A-112 DNA and Protein Co-immunization Improves the Magnitude, Longevity, and mucosal dissemination of Immune Responses

Abstract

Background: To increase effectiveness of DNA vaccines, we developed a method of simultaneous vaccination of DNA and protein. DNA & protein (inactivated viral particles) co-immunization induced both systemic and mucosal Ab responses, which correlated with slower virus acquisition; and potent T cell responses, which correlated with protection from chronic viremia. Different regimens of DNA & protein vaccines using purified SIV/HIV-1 Env were evaluated to further improve mucosal dissemination. Methods: Macaques were vaccinated with SIV/HIV DNAs via the IM route using in vivo electroporation followed by protein administered into the same muscle.
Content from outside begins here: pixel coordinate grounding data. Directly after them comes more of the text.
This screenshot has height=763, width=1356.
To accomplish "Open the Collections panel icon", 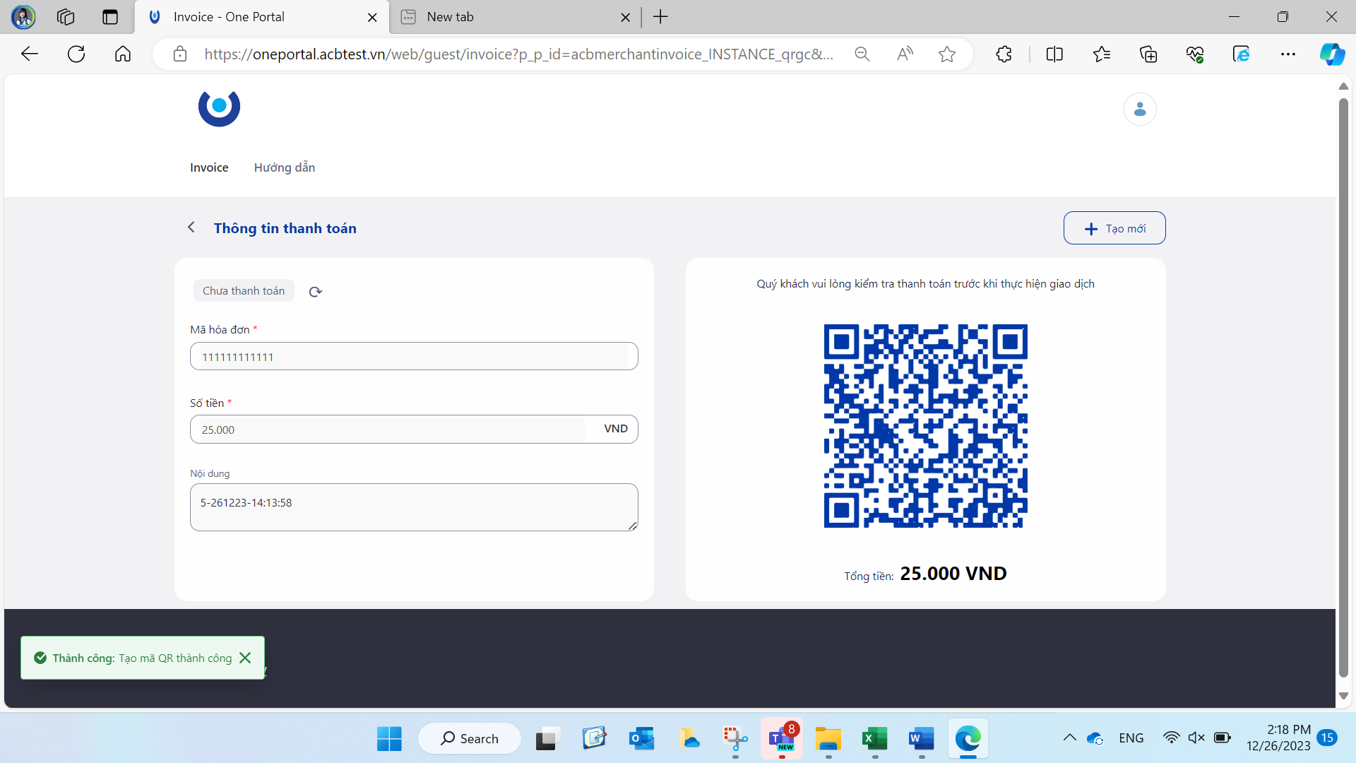I will (x=1148, y=53).
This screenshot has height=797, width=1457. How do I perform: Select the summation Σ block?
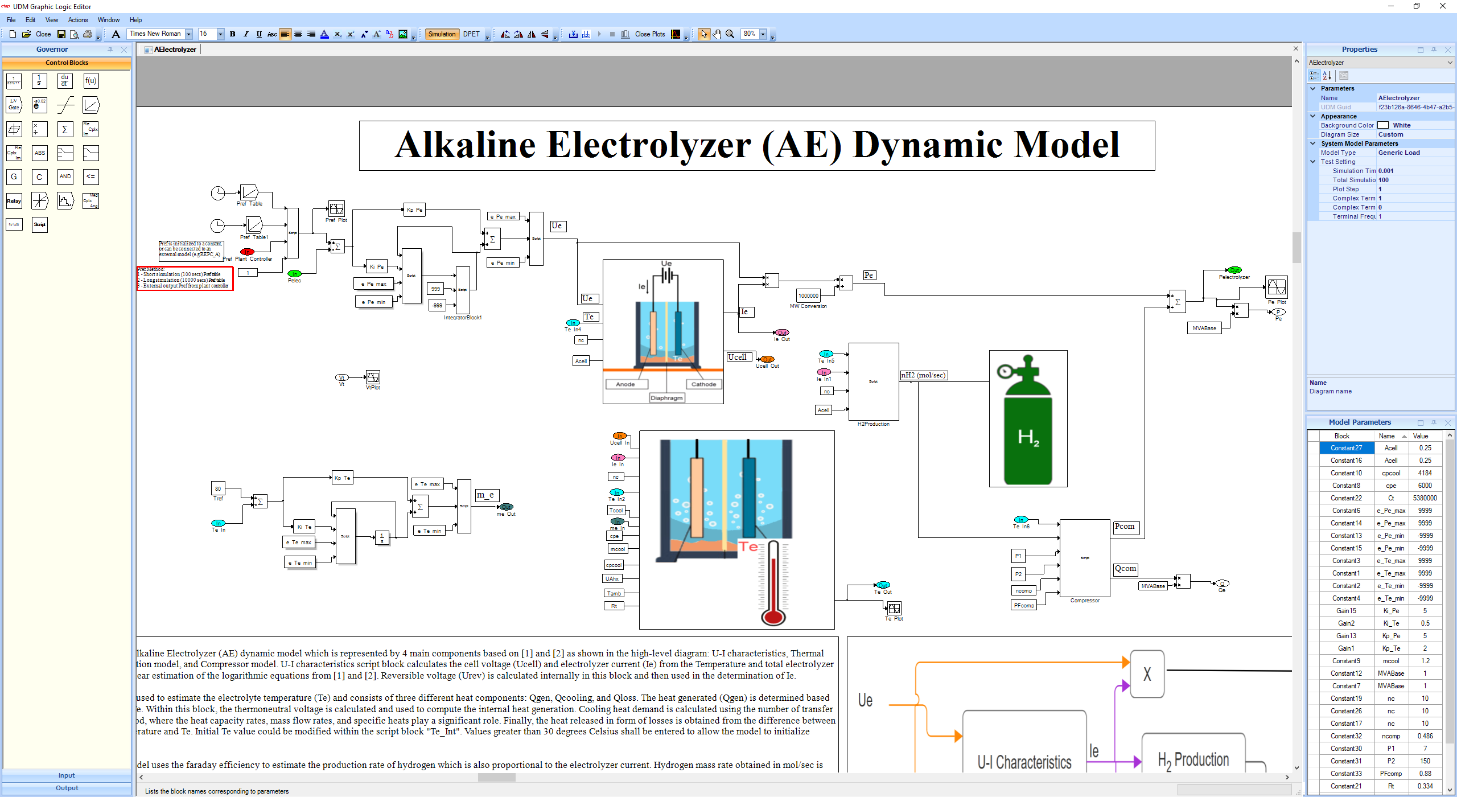click(65, 129)

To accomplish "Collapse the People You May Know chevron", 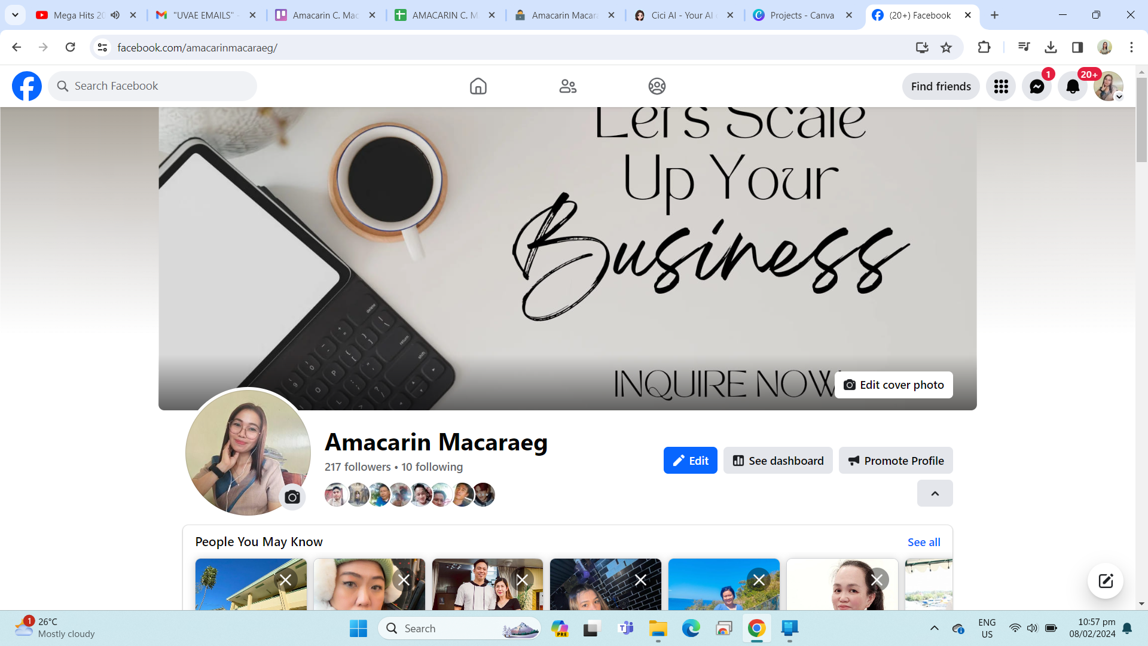I will [x=935, y=493].
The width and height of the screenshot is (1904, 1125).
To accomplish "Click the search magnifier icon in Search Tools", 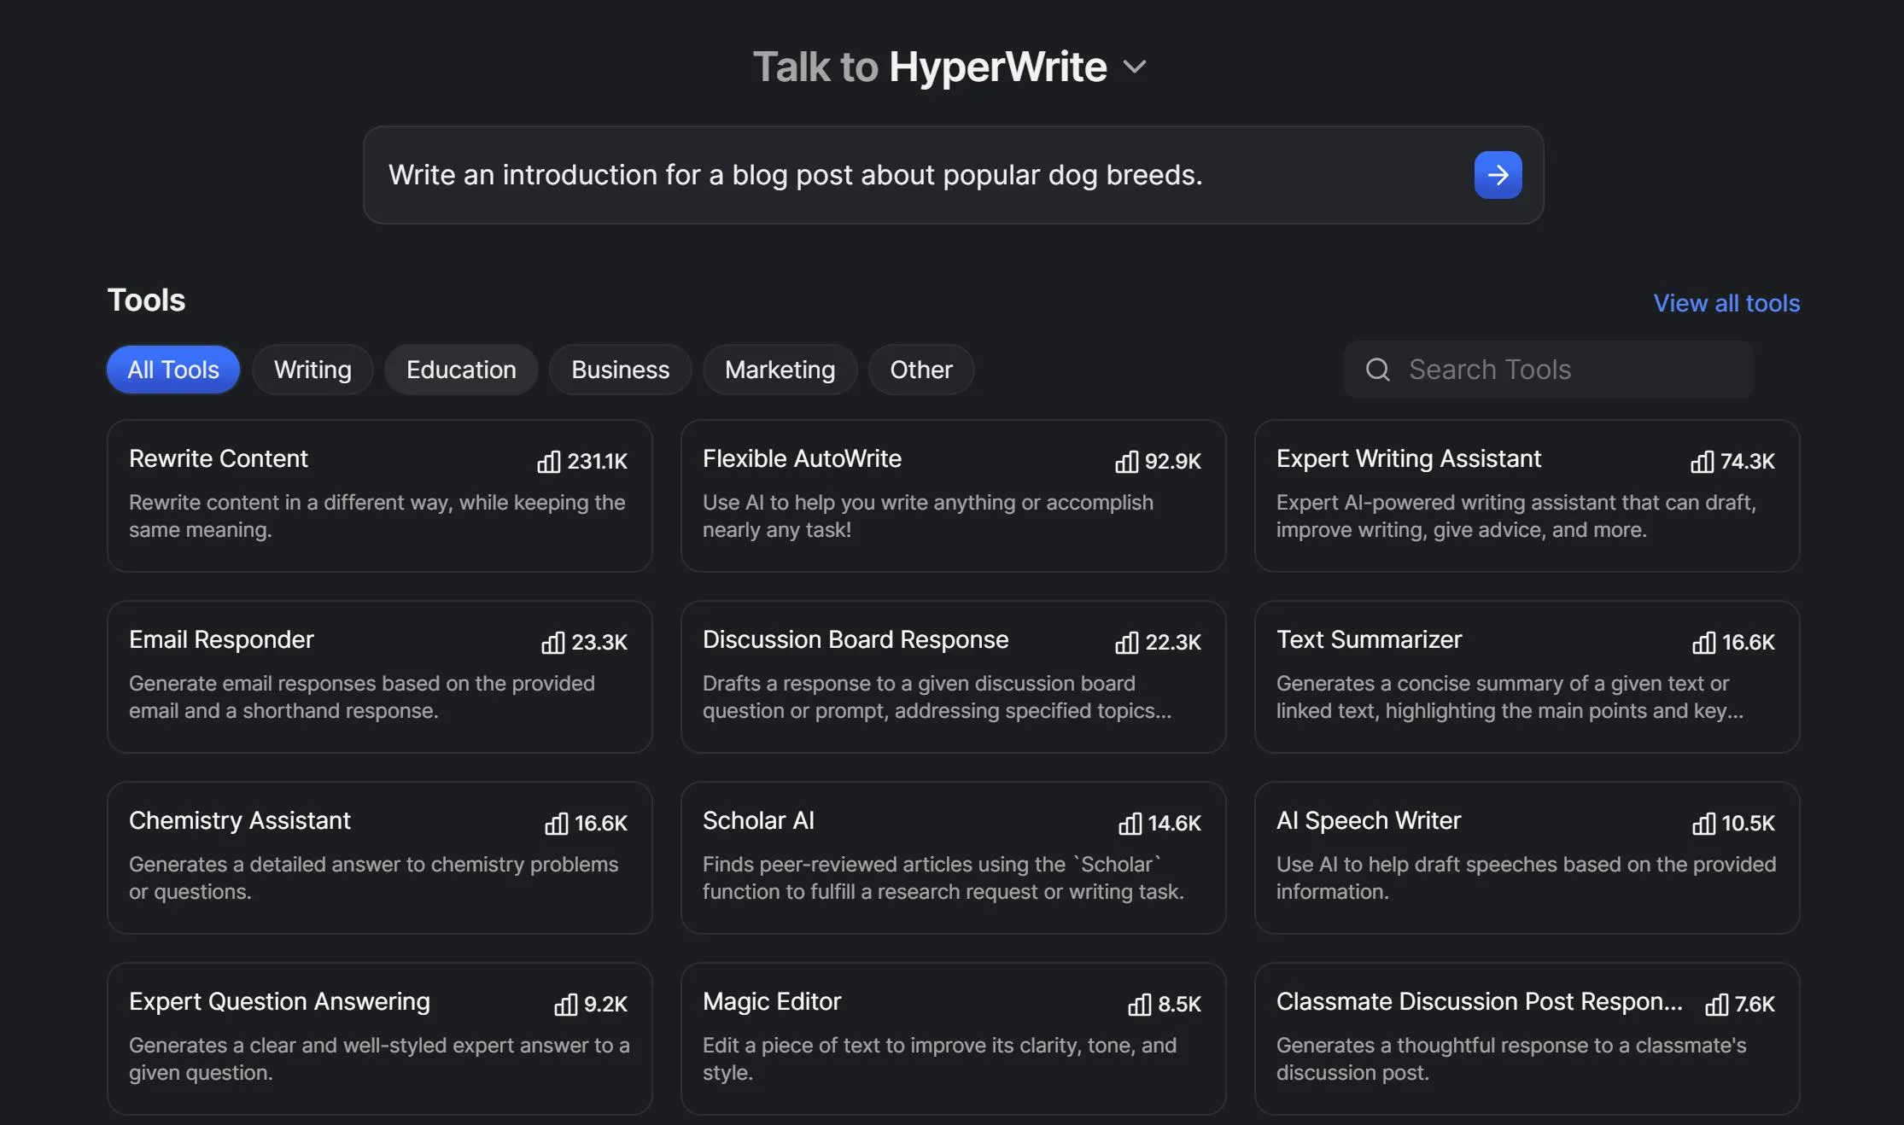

Immune responses were monitored in blood and mucosal sites including vaginal and rectal secretions. Results: DNA & protein co-immunization induced rapid and high humoral responses while maintaining robust cellular responses typically obtained with DNA. We found high systemic and mucosal antibody binding titers against gp120 as well as scaffolded V1/V2 env region; high levels of Env-specific IgG in saliva; Env-specific IgG and IgA in rectal mucosa; robust humoral responses in vaginal and rectal secretions. Importantly, while IM administered DNA vaccine induced cellular responses disseminated to mucosal sites, we noted poor dissemination of the humoral responses. In contrast, co-immunization with Env led to the significant increases in mucosal Ab dissemination. Co-immunization also resulted in improved longevity of immune responses detectable for several years. Conclusions: Intramuscular DNA & protein co-delivery increases the magnitude and longevity of systemic and mucosal humoral immune responses in immunized macaques and is proposed as a practical and efficient method for human vaccination.